Dit artikel komt uit het RUIMTEVOLK archief (2007-2017)

We schrijven in tal van collegeakkoorden en ondernemingsplannen dat we voorstander zijn van een aanpak waarin meerdere partijen in co-creatie mogen meedenken, meedoen of zelf doen. Ook op RUIMTEVOLK wordt veelvuldig een pleidooi gehouden voor een meer organische gebiedsontwikkeling. Dit levert mooie artikelen op, onder andere over de stille evolutie, de ondertussenheid en onlangs nog over de huidige status van organische ontwikkeling in de ruimtelijke ordening.

Maar in de praktijk zie je dat deze spontane ontwikkeling- ondanks goede bedoelingen – nog maar mondjesmaat gebeurt. Deels komt dit doordat er ook rekening moet worden gehouden met belangen op hoger schaalniveau en/of langere termijn. Er zijn echter ook andere krachten die de ‘oude’ werkwijze in stand houden.

1. Maakbaarheidsgedachte

Een groot deel van de professionals is opgegroeid, opgeleid en heeft jarenlange ervaring met de Nederlandse planningstraditie om van bovenaf de ruimte en de samenleving te ordenen en vorm te geven. Dat is niet zomaar weg. Veel professionals blijven daardoor vasthouden aan hun vertrouwde statistieken en hun drang om afwijkingen ten opzichte van het stedelijke gemiddelde te bestrijden.

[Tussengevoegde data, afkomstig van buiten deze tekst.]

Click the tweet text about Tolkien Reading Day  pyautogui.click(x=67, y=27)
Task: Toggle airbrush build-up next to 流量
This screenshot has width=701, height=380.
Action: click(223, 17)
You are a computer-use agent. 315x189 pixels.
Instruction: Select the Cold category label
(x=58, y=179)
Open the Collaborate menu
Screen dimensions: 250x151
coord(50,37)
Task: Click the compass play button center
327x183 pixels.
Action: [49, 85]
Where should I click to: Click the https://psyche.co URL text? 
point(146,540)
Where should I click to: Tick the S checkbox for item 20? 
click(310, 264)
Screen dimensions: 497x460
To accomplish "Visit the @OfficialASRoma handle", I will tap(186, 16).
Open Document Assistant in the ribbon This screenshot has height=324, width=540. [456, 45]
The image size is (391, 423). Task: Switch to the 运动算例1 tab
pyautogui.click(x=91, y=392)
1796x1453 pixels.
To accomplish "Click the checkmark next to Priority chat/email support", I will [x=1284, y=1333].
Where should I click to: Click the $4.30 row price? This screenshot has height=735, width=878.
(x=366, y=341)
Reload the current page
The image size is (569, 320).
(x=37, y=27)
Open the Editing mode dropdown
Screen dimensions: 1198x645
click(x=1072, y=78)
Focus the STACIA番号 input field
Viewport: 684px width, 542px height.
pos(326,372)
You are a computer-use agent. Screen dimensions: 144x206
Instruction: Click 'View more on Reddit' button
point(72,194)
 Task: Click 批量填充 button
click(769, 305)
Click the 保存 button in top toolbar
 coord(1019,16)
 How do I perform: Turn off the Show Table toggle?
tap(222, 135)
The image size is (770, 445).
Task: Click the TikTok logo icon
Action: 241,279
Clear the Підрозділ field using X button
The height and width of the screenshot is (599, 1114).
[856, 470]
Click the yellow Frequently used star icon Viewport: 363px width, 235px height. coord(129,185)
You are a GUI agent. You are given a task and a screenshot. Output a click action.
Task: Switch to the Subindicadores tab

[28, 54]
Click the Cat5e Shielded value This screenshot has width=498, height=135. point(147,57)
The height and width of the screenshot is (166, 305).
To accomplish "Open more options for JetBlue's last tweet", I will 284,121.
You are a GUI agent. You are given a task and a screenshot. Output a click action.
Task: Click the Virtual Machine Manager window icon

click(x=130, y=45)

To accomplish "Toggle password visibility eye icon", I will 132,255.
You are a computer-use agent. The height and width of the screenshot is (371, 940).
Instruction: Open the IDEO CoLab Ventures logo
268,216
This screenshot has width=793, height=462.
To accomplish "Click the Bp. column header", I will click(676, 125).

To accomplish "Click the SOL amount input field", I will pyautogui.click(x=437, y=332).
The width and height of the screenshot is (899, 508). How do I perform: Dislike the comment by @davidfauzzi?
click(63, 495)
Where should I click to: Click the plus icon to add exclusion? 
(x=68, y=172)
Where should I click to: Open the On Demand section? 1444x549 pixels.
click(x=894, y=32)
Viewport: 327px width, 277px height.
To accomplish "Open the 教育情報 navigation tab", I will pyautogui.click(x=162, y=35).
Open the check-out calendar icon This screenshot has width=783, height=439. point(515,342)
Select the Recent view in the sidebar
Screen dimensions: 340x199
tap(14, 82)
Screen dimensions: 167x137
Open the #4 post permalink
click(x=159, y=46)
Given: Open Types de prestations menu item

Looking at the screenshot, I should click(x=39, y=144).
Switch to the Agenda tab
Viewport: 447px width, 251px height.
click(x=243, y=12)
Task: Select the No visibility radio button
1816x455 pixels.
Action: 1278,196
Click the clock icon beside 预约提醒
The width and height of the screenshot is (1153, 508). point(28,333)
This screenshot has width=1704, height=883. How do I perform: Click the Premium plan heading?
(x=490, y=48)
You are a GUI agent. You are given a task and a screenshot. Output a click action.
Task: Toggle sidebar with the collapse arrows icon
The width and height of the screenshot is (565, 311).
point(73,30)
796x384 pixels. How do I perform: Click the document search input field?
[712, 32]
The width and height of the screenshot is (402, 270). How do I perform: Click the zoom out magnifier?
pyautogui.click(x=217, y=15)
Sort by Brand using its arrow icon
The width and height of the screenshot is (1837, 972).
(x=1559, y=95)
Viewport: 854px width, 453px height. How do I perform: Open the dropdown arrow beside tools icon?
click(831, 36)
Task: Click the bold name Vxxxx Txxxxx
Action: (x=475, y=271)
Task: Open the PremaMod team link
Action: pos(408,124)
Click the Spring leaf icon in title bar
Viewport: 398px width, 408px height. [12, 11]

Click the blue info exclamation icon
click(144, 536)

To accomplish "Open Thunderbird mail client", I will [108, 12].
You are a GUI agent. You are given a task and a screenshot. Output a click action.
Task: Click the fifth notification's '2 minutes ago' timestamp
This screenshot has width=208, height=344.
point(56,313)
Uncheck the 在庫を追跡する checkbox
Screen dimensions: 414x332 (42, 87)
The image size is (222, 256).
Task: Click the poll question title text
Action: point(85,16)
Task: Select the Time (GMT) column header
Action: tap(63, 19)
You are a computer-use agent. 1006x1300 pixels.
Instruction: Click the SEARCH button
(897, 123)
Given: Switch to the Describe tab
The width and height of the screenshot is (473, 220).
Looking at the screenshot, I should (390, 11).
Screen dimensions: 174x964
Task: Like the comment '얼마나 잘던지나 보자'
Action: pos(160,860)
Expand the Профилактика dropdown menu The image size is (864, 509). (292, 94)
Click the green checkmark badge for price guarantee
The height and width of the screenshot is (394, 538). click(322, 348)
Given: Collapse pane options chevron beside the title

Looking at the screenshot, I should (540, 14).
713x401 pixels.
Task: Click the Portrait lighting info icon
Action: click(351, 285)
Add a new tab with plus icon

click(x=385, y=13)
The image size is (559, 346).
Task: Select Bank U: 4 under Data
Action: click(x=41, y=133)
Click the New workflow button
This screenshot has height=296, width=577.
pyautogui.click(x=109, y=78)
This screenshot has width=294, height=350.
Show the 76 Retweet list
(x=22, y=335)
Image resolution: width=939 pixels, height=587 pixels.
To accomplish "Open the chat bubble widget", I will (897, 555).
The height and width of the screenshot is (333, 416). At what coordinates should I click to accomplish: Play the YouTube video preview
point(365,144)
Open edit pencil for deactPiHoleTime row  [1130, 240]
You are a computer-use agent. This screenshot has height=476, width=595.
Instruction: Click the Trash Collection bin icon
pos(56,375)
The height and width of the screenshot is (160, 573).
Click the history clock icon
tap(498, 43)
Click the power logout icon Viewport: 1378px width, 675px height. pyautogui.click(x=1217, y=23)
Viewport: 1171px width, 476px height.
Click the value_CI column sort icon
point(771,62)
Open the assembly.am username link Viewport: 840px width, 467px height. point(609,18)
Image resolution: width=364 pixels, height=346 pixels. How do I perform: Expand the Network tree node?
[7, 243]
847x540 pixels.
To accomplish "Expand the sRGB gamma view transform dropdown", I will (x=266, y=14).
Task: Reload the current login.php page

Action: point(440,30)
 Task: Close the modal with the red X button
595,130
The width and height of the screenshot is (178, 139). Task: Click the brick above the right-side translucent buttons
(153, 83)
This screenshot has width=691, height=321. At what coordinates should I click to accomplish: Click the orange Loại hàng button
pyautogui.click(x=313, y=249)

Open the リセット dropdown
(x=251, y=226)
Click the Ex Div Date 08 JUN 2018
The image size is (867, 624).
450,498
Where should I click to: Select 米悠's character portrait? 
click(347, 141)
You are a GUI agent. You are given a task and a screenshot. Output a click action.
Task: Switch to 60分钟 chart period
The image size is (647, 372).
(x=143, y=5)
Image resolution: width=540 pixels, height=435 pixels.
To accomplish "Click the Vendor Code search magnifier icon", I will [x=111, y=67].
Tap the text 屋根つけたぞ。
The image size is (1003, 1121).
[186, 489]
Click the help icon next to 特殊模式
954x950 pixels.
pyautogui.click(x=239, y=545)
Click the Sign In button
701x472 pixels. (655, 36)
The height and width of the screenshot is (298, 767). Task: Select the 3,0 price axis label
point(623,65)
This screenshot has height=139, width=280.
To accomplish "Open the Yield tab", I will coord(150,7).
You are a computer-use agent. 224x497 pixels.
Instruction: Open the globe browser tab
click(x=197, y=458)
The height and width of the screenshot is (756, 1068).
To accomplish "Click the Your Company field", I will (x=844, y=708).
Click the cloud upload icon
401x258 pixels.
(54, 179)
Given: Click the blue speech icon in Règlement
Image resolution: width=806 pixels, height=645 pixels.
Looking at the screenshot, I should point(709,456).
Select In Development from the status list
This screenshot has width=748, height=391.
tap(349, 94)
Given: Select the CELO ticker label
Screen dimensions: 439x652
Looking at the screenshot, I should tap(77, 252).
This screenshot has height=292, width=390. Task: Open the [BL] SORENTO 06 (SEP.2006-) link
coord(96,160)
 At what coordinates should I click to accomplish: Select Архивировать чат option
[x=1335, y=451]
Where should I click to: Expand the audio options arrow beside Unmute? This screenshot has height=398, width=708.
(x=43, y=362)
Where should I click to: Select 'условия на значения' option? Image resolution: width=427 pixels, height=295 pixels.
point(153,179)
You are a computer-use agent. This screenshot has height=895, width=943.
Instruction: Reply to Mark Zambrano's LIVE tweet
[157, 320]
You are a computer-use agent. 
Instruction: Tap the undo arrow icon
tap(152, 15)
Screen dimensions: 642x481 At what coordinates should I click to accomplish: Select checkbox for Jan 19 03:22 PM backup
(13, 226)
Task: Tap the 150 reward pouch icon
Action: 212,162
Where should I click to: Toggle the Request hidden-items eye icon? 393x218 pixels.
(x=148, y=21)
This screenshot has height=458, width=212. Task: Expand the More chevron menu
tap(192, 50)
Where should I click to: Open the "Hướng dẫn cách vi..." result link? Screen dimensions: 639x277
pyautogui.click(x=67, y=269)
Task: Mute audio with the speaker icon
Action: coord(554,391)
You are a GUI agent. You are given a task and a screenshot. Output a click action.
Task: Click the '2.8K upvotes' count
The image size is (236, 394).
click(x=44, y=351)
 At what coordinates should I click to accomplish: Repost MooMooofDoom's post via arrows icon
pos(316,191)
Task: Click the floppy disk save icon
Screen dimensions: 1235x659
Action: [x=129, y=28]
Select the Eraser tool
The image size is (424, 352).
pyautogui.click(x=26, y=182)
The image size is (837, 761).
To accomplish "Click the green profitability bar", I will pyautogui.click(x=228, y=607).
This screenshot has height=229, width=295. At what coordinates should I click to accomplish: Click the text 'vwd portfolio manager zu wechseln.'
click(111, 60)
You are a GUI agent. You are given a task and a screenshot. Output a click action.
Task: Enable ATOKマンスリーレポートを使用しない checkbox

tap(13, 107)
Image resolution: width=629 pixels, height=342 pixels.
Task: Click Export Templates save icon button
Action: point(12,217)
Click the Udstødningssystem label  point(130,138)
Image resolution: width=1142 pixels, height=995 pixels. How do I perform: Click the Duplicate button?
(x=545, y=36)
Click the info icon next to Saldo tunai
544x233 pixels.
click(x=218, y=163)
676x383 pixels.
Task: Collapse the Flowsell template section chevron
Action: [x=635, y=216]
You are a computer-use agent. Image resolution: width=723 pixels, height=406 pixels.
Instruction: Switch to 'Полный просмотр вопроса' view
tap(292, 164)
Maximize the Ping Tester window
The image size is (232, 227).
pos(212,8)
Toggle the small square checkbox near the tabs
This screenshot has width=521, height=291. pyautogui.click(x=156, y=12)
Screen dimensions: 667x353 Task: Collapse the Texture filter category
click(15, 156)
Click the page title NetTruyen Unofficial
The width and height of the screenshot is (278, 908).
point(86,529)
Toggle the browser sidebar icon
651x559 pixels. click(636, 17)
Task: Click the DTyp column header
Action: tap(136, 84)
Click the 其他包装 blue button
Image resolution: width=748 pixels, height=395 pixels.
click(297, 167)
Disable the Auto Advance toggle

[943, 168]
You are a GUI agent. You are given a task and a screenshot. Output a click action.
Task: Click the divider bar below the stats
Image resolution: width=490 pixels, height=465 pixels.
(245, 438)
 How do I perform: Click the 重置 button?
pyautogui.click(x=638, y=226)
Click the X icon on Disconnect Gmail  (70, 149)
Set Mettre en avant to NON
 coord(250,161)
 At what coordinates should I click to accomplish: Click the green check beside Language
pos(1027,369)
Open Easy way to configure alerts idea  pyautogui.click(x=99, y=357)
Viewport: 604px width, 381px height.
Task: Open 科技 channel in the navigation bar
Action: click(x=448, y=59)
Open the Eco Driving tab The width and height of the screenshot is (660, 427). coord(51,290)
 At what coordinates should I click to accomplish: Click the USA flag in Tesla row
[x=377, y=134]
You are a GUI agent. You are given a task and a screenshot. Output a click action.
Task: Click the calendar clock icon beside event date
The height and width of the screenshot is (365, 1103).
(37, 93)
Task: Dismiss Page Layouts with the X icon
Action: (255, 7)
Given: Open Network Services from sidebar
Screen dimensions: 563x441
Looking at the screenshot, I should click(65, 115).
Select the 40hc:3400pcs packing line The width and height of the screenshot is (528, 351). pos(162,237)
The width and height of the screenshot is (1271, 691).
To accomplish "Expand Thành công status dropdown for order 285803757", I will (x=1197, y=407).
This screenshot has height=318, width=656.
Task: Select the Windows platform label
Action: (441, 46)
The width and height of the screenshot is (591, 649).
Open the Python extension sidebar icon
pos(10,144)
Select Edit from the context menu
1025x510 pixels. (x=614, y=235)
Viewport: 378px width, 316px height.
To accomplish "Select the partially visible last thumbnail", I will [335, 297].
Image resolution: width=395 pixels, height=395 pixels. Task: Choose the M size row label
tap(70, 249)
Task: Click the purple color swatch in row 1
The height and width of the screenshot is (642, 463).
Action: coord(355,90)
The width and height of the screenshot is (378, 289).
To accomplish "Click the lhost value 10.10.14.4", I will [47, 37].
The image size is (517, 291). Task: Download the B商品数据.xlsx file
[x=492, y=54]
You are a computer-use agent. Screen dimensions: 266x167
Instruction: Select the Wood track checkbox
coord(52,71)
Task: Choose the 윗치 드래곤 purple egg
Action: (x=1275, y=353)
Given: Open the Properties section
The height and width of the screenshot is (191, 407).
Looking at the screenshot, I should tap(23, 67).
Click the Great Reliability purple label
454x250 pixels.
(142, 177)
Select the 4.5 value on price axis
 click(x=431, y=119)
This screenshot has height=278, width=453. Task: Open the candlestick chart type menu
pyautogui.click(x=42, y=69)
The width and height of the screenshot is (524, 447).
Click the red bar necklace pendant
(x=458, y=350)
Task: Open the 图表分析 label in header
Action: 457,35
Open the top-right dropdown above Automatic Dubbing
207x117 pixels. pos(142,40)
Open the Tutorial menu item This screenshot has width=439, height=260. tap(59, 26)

Ook hardnekkig: het groeidenken (het algemene streven om iets ‘beter, groter, mooier’ te willen maken) en het kopieergedrag (“als het in andere steden kan, dan kan het hier toch ook?”). Zaken die vaak botsen met de behoeften, ervaringen, potenties en initiatieven van burgers en nieuwe stadsmakers.

foto4-skateboarders

2. Wie betaalt, bepaalt

Een ander knelpunt is dat nog te vaak alleen de partijen aan tafel zitten die gewend zijn om te denken vanuit grote ontwikkelingsopgaven, zoals gemeenten, corporaties en projectontwikkelaars. Partijen die veelal vanuit hetzelfde perspectief denken en dezelfde taal spreken. Hierdoor worden ondernemers, maatschappelijke instellingen en de trekkers van particuliere initiatieven vaak buitengesloten of over het hoofd gezien, terwijl juist zij veel kennis hebben over de leefwereld. Wie bijvoorbeeld met het thema gezondheid aan de slag wil, kan ook de eigenaar van een sportschool uitnodigen. En wie inzicht wil in de sociale contacten in een wijk zal ook moeten kijken naar belangrijke ontmoetingsplekken zoals een café, de bibliotheek en de lokale supermarkt.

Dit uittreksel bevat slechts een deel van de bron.